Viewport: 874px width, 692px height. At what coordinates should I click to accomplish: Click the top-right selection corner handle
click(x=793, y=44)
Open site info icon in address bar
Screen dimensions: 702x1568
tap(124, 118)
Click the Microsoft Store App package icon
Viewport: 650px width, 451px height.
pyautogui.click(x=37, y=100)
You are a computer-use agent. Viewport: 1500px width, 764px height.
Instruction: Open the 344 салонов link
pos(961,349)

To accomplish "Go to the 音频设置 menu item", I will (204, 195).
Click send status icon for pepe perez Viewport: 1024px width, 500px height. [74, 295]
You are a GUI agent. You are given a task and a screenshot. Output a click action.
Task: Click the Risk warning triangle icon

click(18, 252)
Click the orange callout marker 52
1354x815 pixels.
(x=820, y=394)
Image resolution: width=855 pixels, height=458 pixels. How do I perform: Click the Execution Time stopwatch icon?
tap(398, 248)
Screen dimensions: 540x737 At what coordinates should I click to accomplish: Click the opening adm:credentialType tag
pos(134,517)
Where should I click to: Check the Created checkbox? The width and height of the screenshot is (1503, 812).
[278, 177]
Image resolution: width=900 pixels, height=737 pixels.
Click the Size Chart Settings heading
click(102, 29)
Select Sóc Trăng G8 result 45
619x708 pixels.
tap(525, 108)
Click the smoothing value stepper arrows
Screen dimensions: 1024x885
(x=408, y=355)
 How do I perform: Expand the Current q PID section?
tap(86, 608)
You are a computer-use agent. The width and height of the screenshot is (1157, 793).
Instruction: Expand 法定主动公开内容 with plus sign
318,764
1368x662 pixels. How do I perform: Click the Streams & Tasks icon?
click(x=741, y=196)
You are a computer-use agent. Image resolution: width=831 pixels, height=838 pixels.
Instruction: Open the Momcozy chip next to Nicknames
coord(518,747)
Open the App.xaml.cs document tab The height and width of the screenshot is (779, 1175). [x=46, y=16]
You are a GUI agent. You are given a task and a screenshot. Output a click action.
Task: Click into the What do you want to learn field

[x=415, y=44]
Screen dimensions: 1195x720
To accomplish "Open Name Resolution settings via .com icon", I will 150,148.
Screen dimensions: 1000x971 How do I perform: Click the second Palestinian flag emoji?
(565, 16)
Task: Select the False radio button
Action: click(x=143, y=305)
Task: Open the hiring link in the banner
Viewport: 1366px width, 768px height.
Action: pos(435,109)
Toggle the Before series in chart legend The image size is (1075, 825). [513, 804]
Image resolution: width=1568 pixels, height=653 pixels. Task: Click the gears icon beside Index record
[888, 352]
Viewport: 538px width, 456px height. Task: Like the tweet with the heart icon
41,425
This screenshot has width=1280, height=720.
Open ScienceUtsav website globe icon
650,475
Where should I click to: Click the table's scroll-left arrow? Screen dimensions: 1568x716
###
§ **WHAT YOU SHOULD DO**
Reproduce exactly the entries above, limited to the lines from the one with "Instruction: Open the 344 салонов link" through the one with "Open the App.xaml.cs", both included.

§ **RESULT FOR THIS TASK**
Instruction: Open the 344 салонов link
pos(961,349)

To accomplish "Go to the 音频设置 menu item", I will (204, 195).
Click send status icon for pepe perez Viewport: 1024px width, 500px height. [74, 295]
You are a GUI agent. You are given a task and a screenshot. Output a click action.
Task: Click the Risk warning triangle icon

click(18, 252)
Click the orange callout marker 52
1354x815 pixels.
(x=820, y=394)
Image resolution: width=855 pixels, height=458 pixels. How do I perform: Click the Execution Time stopwatch icon?
tap(398, 248)
Screen dimensions: 540x737 At what coordinates should I click to accomplish: Click the opening adm:credentialType tag
pos(134,517)
Where should I click to: Check the Created checkbox? The width and height of the screenshot is (1503, 812).
[278, 177]
Image resolution: width=900 pixels, height=737 pixels.
Click the Size Chart Settings heading
click(102, 29)
Select Sóc Trăng G8 result 45
619x708 pixels.
tap(525, 108)
Click the smoothing value stepper arrows
Screen dimensions: 1024x885
(x=408, y=355)
 How do I perform: Expand the Current q PID section?
tap(86, 608)
You are a computer-use agent. The width and height of the screenshot is (1157, 793).
Instruction: Expand 法定主动公开内容 with plus sign
318,764
1368x662 pixels. How do I perform: Click the Streams & Tasks icon?
click(x=741, y=196)
You are a computer-use agent. Image resolution: width=831 pixels, height=838 pixels.
Instruction: Open the Momcozy chip next to Nicknames
coord(518,747)
Open the App.xaml.cs document tab The height and width of the screenshot is (779, 1175). [x=46, y=16]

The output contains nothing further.